Re: RSS data transience and the semantic web

Sorry to come late to the party, I've been away.

As I recall, the PulpFiction newsreader (Mac) stores every retrieved 
news item, just like an email client; this is actually quite intuitive, 
as one doesn't expect an older item to disappear just because there's 
more recent news. I'm sure the RSS->mail converters do the same. In 
principle, this data could be made available through an RDF query 
interface.

Non-RSS feeds could be downloaded, parsed, and saved into the same 
store, then exposed as RDF (obviously a more restricted vocabulary than 
RSS 1.0).

In a more careful world, authors would expose an RSS feed of all their 
posts for posterity (some already do).
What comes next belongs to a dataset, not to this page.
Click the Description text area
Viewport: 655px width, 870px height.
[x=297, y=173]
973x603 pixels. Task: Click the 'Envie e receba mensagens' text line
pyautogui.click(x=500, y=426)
However, I would prefer a more 
intelligent approach to news serialisation, where the client could 
query with a date range (or a proper query) and get the right results. 
In an all-RDF system, this could be OWL-QL, RDQL, or some other RDF 
query language.

None of these approaches solve the difficulties of poor description: 
inaccurate titling, bad markup, missing author markup, categories, and 
so on.

Now I ought to practice what I preach :)

-R

PS. I'm noodling away on a persistent, system-wide RDF store (based on 
Redland currently). I'm thinking that a persistent newsreader would be 
an interesting application.

> What role can RSS 1.0 play in the semantic web considering the 
> transience of the data? Most data in RSS files today won't be there a 
> month from now, as the files get updated until today's items fall off 
> the list. Can any connections that would be useful for a web of 
> information get built from such data?

Received on Monday, 30 August 2004 16:52:37 UTC